Unique images of Siberian tiger cubs in Russia’s Far East
Scientists captured stills using photo-traps. Latest findings suggest big cat conservation efforts in Siberia are bearing fruit
New photographs of tiger cubs in the wilds of Siberia indicate that conservation efforts to save Russian President Vladimir Putin’s favorite animal are bearing fruit. For the first time, scientists have been able to observe this awesome predator from infancy.
Unique images of an Amur tigress and her three one-and-a-half-month-old cubs were captured by employees of the Land of the Leopard National Park in Russia’s Far East, in November and December. The Amur tiger – also known as the Siberian tiger and (on the Korean peninsula, where it is extinct) the Korean tiger – is the largest living tiger on earth, but is also one of the rarest species.
The frames of the tigress and her cubs were captured via special photo-traps installed by scientists in the park. The positioning of the cameras turned out to be ideal: they were right next to the site the tigress later chose as the spot for her den. The family appeared in front of the cameras almost every day for a month and more than 2,500 unique images were captured.
“During their first few months, small cubs don’t venture outside the den as they are unable to follow the mother,” Maria Okulova, head of public relations at the Land of the Leopard, told Asia Times. “As such, very little of their early life has been studied; therefore, these shots are a real rarity. They hold great value for scientists.”

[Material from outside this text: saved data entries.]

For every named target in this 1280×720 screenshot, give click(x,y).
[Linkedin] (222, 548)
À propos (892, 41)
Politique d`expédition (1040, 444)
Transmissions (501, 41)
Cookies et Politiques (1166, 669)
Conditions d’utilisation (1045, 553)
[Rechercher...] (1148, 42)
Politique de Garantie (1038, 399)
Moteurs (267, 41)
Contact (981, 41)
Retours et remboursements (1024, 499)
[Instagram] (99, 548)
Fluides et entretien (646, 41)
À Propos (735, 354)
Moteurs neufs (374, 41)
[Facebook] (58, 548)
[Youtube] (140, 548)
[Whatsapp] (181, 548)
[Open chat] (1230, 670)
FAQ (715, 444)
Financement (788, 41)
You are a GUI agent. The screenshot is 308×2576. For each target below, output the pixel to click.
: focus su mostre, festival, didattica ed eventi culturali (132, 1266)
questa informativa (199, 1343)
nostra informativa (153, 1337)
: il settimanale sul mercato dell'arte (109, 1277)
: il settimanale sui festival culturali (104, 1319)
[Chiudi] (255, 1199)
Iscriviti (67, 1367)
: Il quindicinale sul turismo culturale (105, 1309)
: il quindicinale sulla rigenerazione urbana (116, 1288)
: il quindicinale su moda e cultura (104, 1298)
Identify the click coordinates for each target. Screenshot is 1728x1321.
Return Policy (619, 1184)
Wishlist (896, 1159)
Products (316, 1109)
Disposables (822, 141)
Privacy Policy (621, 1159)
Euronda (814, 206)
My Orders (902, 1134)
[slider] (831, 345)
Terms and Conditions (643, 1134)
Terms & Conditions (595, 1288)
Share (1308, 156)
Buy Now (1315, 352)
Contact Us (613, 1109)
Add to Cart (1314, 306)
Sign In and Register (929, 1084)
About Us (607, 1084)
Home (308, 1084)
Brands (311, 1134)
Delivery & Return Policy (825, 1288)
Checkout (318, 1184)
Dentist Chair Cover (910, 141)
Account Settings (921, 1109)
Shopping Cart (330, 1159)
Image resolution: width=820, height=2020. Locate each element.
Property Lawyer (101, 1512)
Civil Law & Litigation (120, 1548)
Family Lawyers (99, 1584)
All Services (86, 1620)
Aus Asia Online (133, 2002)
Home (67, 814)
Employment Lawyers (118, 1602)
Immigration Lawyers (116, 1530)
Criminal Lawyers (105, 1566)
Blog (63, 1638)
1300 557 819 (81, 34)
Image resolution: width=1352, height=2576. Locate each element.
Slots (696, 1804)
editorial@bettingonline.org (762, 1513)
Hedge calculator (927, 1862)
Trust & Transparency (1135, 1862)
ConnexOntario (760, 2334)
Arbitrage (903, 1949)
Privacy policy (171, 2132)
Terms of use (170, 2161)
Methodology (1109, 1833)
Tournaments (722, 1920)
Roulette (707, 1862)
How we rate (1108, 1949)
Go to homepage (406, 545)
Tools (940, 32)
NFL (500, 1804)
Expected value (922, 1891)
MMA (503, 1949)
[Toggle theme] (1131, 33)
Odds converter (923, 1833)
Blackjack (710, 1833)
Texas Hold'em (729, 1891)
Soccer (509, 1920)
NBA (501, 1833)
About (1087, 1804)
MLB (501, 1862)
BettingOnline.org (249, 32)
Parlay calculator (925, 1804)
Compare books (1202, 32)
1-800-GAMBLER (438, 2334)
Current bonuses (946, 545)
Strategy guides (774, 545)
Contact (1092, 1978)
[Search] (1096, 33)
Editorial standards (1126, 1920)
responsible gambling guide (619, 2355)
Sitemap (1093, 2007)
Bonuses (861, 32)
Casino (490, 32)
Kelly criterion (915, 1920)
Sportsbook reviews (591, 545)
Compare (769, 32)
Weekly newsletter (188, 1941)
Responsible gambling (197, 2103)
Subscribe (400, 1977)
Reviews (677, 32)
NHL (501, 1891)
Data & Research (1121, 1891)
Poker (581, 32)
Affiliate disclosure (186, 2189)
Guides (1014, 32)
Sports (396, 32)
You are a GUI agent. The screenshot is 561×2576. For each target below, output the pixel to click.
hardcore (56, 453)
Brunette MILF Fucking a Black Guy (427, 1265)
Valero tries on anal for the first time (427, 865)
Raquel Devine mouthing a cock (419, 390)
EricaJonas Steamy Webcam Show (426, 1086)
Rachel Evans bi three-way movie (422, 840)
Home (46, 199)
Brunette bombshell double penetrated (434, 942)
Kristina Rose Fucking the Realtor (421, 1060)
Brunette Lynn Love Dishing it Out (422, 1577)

The pictures capture the daily life of the young tiger family. The cubs begin exploring their surroundings, play and fight with each other, and cuddle up to their mother. These intimate scenes are valuable for animal research, according to experts.
“The information we sourced helps us to estimate the reproduction conditions of the Amur tiger population,” said a senior researcher at the park, Dina Matyukhina. “We gain insights into the timing of birth, the size of the litter, their survival skills at birth, and so forth.”
The images will help to fill in gaps in knowledge about the animals. “This photo material also helps us to paint a picture of the way the tiger family behaves inside the den, such as during what time of day and night they are most active, how often the tigress appears at the den and how long she spends with her offspring,” Matyukhina explained. “Also, we see how the cubs behave in their mother’s absence.”
Action revealed by the images includes the tigress bringing home captured prey – in this case, the carcass of a deer – which tells scientists that, at just a few weeks old, Amur tiger cubs are already beginning to eat meat along with their main source of nutrition, their mother’s milk.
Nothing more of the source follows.